◆ **Problem to work on**: Search the entries below for "message" and copy each matching line.

-------- Input records

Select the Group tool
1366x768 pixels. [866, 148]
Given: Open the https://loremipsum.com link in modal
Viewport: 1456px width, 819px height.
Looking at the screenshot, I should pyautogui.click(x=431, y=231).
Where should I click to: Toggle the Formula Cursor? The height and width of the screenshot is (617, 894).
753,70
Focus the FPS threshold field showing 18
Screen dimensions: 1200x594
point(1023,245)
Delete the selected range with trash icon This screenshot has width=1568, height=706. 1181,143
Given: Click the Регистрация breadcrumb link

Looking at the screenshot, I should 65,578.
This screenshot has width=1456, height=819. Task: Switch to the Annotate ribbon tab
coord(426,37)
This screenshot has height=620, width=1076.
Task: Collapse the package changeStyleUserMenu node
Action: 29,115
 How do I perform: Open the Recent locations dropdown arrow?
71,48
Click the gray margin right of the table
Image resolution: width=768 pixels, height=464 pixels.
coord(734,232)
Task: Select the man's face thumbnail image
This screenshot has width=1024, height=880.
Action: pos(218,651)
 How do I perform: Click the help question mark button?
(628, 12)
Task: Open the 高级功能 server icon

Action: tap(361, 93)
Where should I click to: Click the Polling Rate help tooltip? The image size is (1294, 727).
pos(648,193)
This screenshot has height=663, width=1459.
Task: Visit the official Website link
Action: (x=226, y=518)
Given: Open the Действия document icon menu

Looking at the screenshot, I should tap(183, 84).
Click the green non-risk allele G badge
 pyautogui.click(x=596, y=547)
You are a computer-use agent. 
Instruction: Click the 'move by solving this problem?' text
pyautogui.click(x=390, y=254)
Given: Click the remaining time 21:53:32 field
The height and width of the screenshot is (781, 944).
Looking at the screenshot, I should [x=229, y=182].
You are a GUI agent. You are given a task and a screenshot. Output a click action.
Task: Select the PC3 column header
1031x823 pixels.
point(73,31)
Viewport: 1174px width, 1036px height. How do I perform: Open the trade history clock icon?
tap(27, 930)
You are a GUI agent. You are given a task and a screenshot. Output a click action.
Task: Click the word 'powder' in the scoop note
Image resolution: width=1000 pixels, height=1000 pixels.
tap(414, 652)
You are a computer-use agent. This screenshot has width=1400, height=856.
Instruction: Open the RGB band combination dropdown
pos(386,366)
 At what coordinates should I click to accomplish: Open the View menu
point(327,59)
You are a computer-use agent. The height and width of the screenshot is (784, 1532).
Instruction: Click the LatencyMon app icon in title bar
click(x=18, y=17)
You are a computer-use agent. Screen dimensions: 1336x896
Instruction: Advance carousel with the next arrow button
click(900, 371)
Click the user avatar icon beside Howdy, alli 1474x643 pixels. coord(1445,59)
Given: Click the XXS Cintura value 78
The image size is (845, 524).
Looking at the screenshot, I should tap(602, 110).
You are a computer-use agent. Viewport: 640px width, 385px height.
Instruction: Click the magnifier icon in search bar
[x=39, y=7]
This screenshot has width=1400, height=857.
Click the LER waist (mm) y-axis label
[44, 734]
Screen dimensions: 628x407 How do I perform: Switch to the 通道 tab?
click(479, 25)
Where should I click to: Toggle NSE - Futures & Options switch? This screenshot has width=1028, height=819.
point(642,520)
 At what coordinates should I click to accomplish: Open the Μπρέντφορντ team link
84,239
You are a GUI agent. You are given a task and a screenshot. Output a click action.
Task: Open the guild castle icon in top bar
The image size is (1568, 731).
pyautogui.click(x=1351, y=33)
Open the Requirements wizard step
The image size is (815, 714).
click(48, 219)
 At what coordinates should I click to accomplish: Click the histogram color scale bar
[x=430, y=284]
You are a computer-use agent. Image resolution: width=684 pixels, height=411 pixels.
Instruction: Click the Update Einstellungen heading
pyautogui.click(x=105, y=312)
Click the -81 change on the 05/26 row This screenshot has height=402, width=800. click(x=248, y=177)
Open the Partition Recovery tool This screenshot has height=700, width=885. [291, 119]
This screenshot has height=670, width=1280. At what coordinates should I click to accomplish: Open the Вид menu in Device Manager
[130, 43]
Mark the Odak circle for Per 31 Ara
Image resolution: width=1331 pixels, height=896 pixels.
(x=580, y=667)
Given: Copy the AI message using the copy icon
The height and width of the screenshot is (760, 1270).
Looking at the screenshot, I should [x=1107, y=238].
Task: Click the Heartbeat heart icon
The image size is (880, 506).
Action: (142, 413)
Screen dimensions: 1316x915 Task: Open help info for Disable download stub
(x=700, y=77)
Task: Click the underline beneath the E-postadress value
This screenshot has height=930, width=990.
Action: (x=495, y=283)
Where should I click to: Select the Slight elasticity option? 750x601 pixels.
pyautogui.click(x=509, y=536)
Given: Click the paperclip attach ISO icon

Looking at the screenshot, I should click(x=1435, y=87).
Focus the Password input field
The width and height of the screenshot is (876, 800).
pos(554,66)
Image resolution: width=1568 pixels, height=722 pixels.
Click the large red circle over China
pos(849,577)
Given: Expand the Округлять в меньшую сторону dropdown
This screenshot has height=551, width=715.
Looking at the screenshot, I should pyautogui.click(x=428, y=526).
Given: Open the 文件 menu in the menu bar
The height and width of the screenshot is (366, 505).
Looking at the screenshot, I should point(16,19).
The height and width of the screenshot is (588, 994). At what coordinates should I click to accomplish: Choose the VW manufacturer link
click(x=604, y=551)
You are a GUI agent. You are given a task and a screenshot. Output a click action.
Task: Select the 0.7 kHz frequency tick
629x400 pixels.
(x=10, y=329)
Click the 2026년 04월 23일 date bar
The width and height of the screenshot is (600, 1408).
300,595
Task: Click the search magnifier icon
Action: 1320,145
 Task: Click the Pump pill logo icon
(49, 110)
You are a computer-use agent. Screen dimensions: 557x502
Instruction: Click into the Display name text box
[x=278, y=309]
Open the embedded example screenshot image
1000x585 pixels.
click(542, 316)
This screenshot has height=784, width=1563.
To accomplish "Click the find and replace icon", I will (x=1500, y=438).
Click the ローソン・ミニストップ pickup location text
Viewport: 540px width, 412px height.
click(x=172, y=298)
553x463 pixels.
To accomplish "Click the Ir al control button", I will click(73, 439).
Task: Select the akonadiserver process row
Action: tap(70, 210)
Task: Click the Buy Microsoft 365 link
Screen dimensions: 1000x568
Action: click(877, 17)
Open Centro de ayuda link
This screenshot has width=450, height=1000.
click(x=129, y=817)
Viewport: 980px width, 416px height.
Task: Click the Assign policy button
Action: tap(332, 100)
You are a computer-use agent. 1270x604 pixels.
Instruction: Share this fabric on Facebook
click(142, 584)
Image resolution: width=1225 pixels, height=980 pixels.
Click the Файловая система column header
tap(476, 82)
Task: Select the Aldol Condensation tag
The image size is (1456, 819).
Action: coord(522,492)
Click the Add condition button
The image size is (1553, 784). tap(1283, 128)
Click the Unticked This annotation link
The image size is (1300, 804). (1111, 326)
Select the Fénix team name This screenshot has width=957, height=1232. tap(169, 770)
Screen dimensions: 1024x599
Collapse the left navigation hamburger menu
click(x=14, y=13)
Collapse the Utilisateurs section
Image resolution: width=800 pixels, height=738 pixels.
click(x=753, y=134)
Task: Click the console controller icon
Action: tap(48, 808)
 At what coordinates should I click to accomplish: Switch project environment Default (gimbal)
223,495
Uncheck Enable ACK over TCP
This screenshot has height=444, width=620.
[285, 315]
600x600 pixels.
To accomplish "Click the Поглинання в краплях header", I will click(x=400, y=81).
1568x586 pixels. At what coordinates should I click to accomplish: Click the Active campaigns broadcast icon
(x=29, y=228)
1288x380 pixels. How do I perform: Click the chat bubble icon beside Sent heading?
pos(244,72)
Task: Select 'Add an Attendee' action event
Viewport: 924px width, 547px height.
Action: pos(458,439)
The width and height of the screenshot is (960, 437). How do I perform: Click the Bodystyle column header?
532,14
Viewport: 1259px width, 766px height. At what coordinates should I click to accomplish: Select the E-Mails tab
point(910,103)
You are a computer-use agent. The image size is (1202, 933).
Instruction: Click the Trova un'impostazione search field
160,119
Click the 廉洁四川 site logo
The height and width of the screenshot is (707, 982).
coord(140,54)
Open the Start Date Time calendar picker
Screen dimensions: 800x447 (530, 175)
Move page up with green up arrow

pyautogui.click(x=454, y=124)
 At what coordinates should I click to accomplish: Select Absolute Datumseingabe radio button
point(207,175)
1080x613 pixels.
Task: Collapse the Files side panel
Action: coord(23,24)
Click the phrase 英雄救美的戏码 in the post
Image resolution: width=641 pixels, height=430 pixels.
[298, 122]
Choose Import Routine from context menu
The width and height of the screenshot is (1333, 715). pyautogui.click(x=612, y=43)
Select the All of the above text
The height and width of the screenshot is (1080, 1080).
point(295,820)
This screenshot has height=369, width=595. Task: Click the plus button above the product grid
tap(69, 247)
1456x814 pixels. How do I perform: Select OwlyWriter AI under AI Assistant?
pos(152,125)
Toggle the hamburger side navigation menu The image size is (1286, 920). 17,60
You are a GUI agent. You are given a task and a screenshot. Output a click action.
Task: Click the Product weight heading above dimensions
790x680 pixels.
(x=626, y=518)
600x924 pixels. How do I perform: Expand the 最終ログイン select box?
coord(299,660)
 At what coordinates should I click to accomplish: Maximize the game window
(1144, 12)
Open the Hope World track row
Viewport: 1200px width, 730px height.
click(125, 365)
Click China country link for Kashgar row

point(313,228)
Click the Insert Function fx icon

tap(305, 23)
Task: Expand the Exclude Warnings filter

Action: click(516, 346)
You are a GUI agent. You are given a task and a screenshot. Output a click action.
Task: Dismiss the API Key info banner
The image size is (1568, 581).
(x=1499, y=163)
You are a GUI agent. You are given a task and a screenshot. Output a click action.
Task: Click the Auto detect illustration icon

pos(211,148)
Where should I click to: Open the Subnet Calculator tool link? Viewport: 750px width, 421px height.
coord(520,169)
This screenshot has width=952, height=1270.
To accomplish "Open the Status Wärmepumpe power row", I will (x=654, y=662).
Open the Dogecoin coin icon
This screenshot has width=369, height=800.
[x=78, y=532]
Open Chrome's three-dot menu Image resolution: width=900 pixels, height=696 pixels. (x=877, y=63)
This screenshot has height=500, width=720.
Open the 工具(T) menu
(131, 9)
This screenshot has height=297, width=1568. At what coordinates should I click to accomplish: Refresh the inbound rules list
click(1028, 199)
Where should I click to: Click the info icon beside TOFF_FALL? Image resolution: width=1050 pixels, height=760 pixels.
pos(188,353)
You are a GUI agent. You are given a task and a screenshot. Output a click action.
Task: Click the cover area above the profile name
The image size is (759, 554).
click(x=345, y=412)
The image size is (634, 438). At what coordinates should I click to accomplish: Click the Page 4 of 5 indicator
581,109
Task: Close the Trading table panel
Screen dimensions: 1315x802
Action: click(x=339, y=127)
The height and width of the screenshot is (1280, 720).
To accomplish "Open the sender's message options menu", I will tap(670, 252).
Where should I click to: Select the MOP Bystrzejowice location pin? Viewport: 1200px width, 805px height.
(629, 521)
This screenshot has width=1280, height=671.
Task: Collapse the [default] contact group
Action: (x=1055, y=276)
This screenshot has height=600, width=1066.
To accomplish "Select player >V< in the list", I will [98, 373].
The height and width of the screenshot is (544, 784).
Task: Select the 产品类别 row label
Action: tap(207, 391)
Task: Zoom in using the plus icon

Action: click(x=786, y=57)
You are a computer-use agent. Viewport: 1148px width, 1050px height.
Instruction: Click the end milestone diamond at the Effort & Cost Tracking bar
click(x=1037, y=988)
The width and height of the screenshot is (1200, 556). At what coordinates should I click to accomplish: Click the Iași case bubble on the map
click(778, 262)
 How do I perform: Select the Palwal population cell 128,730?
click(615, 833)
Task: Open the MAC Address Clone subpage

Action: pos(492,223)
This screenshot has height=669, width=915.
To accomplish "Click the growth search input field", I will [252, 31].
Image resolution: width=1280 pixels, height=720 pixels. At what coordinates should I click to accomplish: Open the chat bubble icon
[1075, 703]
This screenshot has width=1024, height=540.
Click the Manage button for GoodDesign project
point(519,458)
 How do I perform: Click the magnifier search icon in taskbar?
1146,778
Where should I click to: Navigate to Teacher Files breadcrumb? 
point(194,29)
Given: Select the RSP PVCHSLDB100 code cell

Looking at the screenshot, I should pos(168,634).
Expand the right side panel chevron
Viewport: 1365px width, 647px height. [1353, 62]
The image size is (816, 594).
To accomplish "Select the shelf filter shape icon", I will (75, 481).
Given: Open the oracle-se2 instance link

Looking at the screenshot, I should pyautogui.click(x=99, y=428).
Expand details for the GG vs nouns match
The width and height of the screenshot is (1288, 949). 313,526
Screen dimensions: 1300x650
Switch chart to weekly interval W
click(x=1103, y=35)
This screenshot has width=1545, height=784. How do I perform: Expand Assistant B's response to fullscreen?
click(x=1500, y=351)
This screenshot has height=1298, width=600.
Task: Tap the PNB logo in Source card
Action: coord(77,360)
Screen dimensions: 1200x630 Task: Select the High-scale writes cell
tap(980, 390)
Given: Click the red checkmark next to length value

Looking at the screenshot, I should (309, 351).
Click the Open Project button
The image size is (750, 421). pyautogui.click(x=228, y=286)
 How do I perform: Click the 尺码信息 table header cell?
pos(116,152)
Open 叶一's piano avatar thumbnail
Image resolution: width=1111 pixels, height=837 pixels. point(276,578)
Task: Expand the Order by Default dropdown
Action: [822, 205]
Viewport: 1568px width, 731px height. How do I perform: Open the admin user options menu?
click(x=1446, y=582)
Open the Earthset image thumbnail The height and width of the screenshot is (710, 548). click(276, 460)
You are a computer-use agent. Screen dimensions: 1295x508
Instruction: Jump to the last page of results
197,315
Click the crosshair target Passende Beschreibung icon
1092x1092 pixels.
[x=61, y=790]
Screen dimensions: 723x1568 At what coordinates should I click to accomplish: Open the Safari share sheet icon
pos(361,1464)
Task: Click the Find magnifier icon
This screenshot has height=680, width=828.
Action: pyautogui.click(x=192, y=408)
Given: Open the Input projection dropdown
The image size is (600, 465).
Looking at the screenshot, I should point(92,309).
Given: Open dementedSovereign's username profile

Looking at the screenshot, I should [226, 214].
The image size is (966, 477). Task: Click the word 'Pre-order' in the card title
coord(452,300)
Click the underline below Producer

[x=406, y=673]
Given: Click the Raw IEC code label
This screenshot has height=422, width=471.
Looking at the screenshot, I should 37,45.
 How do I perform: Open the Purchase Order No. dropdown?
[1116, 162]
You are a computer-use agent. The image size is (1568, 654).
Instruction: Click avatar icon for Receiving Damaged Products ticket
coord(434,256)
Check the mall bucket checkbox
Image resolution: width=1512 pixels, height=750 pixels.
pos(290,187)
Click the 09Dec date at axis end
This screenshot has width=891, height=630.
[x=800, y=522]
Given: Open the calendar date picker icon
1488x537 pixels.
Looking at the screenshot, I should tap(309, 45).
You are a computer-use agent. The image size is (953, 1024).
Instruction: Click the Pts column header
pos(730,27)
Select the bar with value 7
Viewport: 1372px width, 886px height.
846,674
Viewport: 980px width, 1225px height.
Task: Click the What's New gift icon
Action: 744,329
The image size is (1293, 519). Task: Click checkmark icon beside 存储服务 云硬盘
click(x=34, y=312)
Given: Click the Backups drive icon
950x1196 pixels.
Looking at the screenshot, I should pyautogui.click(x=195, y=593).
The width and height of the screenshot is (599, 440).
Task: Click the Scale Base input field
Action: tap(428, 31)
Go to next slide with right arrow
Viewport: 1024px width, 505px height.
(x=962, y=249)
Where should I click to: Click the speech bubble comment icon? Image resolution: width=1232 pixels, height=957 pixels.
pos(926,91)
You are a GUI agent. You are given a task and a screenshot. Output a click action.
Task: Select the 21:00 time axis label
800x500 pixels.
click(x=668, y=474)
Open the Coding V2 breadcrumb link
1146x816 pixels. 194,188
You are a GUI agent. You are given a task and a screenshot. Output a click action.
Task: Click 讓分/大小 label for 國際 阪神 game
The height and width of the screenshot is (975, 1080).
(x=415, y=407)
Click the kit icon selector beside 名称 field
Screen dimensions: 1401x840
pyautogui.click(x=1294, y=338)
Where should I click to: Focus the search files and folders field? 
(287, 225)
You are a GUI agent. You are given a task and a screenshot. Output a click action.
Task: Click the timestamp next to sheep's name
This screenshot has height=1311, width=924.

----------------

◆ **Problem solution**:
Given: Copy the AI message using the copy icon
To accomplish "Open the sender's message options menu", I will tap(670, 252).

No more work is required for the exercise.